*** 节选段落
那时,北京京剧院的演员阵容空前强大,有五大头牌,分别是谭富英、马连良、裘盛戎、张君秋、赵燕侠。而且这个排位顺序是固定了的。他们轮番演出自己的拿手好戏,剧院给这些“大角儿”规定了演出场次,如马连良每月演出十七场,裘盛戎每月二十场上下……要知道,一个艺人能登台演戏既是他们的追求,也是养家糊口的饭碗。梅兰芳从1949——1959的十年间,大概只演了一出新戏《穆桂英挂帅》,也就是说,空耗了十年光阴,比八年抗战蓄须明志还长。应该说,在彭真掌管下的北京京剧院当演员,算是一种幸运。
我曾问梁清濂:“五大头牌里,谁的上座率好?”
“五个都好,海报一贴,立马全满。”
“那他们当中,谁又最好呢?”
“票卖得最快的是赵燕侠。”
“她?”
“当然啦!男人喜欢他,当兵的喜欢她,不懂戏的也喜欢她。”
“为什么不懂戏的人喜欢赵燕侠?” 我有点不解。
梁请濂说:“赵燕侠长得漂亮,身段好,会做戏,更重要的一点是她吐字清晰,有些字还特别吸收了普通话的发音。那些听不大懂戏词的人,能听得懂她的唱。”
“哦!”我后来仔细听赵燕侠,果真如此。
出于好奇,我还问到这些名角的工资收入。她告诉我:1949年后,除了梅(兰芳)、程(砚秋),在戏曲演员里张、马、裘、谭、赵的工资是最高的。马连良月薪一千七,赵燕侠月薪也是小一千。这在普遍工资(月薪)仅为三、四十元的那个年月,显得不可思议。
我问:“为什么给他们那么高的工资?我父亲当部长,每月三百五,挺高的。但跟他们比,就差远了。”
她撇了我一眼,说:“人家解放前挣的是什么?你爸夜夜挣大洋吗?你不懂,人家彭真懂。”
******
*** 所给条目
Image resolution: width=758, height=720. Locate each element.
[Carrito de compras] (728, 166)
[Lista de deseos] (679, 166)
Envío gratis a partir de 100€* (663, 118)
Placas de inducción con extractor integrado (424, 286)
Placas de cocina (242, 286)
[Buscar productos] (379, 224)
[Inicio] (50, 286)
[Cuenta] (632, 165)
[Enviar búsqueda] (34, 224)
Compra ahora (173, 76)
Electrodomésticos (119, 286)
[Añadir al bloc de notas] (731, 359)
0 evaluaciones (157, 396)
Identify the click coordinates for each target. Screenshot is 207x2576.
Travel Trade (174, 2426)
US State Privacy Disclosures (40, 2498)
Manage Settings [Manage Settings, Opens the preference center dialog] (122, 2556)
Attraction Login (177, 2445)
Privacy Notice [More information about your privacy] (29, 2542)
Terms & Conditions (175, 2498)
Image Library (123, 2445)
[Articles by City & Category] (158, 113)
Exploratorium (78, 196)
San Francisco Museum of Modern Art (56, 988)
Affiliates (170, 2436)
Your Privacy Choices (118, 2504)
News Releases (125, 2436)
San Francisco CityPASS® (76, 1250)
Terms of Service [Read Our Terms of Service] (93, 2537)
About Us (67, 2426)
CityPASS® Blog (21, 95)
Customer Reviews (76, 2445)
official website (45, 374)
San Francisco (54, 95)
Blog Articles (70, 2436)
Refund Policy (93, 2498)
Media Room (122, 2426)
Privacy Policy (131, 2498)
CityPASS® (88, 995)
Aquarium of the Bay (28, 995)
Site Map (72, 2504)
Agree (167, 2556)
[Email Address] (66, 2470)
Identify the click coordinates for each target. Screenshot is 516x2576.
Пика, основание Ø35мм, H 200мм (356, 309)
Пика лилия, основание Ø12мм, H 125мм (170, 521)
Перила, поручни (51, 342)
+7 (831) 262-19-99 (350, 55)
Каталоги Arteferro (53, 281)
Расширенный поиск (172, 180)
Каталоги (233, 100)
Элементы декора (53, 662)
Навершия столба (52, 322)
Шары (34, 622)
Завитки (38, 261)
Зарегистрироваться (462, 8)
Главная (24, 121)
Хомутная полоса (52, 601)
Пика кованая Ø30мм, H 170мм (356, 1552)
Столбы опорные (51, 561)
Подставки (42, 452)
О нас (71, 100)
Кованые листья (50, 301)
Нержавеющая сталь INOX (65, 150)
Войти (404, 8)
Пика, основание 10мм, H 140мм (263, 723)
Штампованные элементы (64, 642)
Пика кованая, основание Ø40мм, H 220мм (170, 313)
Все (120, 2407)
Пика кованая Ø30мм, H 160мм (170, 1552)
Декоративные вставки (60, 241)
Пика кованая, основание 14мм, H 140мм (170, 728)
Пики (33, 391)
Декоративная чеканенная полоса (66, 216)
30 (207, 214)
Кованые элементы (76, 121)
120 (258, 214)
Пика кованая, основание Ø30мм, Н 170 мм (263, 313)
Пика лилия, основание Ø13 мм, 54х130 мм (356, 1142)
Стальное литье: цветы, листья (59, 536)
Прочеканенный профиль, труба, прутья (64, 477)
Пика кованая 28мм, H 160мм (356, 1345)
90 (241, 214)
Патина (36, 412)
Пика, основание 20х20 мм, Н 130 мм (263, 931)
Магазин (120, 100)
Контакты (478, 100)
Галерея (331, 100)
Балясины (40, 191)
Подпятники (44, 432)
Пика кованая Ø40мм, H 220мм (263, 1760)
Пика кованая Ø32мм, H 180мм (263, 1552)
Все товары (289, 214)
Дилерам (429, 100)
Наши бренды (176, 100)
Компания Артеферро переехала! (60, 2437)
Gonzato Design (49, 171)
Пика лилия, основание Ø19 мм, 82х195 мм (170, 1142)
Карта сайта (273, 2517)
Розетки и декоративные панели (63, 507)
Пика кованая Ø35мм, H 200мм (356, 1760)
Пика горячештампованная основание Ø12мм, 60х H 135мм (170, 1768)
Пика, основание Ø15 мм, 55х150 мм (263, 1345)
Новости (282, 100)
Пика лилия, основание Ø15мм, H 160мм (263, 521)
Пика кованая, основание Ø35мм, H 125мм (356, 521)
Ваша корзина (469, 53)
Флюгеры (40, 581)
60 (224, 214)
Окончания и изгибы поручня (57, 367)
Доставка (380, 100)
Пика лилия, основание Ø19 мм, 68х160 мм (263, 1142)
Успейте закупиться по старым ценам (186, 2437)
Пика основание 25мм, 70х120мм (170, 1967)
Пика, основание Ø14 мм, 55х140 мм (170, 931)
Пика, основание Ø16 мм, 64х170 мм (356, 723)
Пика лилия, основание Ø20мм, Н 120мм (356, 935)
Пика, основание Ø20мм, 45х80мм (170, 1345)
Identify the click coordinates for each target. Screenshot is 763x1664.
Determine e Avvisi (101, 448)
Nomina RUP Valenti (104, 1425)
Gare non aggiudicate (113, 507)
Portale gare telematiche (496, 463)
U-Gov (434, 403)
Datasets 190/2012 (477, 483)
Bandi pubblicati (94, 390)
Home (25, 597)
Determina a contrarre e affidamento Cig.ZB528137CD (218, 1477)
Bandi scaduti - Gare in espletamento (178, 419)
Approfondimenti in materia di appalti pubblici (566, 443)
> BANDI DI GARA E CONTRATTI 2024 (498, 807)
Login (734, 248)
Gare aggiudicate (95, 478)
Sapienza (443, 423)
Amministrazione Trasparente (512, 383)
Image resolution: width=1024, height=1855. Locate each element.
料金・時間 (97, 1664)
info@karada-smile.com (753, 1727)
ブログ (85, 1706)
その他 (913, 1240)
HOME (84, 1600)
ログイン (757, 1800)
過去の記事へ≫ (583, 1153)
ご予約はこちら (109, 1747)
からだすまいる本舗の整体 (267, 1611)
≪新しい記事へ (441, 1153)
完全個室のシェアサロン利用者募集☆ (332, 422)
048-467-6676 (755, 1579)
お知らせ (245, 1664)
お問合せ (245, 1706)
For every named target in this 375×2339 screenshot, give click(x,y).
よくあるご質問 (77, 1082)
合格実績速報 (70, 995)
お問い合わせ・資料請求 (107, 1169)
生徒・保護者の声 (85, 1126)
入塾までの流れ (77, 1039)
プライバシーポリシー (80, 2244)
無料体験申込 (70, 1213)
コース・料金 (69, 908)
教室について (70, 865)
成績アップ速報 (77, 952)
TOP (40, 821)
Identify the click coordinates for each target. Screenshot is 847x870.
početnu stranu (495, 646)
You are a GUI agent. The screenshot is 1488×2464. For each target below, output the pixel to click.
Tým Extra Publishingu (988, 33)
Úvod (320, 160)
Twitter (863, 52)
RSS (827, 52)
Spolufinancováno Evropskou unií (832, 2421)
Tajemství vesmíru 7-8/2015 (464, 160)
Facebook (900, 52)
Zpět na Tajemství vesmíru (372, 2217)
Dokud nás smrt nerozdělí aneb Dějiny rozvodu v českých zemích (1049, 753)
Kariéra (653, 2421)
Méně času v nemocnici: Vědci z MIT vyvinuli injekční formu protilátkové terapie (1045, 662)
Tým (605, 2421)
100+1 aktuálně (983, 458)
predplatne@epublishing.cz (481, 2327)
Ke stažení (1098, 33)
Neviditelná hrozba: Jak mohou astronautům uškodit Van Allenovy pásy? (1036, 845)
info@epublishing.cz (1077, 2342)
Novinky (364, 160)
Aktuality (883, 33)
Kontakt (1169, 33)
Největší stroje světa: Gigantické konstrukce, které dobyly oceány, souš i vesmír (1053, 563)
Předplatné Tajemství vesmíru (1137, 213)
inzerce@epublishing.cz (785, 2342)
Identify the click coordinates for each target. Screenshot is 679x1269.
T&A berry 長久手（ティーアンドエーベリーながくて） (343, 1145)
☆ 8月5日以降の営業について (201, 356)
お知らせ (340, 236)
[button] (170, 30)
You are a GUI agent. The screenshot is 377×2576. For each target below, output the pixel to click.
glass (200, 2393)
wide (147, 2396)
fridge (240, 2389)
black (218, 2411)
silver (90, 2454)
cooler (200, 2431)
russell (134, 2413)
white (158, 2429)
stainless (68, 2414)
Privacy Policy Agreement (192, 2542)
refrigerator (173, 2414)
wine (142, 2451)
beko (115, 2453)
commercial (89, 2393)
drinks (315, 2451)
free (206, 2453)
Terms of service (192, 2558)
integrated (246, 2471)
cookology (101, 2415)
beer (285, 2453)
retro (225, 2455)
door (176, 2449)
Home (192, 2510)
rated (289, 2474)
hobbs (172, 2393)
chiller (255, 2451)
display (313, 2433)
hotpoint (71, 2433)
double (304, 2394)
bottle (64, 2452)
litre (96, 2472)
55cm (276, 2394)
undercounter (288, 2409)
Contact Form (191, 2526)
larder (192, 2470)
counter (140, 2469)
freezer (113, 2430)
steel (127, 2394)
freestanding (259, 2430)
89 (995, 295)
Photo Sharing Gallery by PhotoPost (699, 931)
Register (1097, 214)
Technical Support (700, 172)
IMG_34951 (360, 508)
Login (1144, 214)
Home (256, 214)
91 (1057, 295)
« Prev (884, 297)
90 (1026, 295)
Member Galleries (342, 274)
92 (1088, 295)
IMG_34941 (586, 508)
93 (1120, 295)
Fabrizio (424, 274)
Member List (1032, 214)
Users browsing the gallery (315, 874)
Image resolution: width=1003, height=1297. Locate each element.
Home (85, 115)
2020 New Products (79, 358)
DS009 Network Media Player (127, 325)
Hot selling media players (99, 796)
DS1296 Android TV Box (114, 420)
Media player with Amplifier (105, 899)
******
| 待办事项 |
1. 按节选段落给出的排位顺序,写出北京京剧院五大头牌的姓名。
2. 根据节选段落,剧院规定马连良每月演出多少场?
这些条目与节选段落内容无关。

| 练习结果 |
1. 谭富英、马连良、裘盛戎、张君秋、赵燕侠

2. 十七场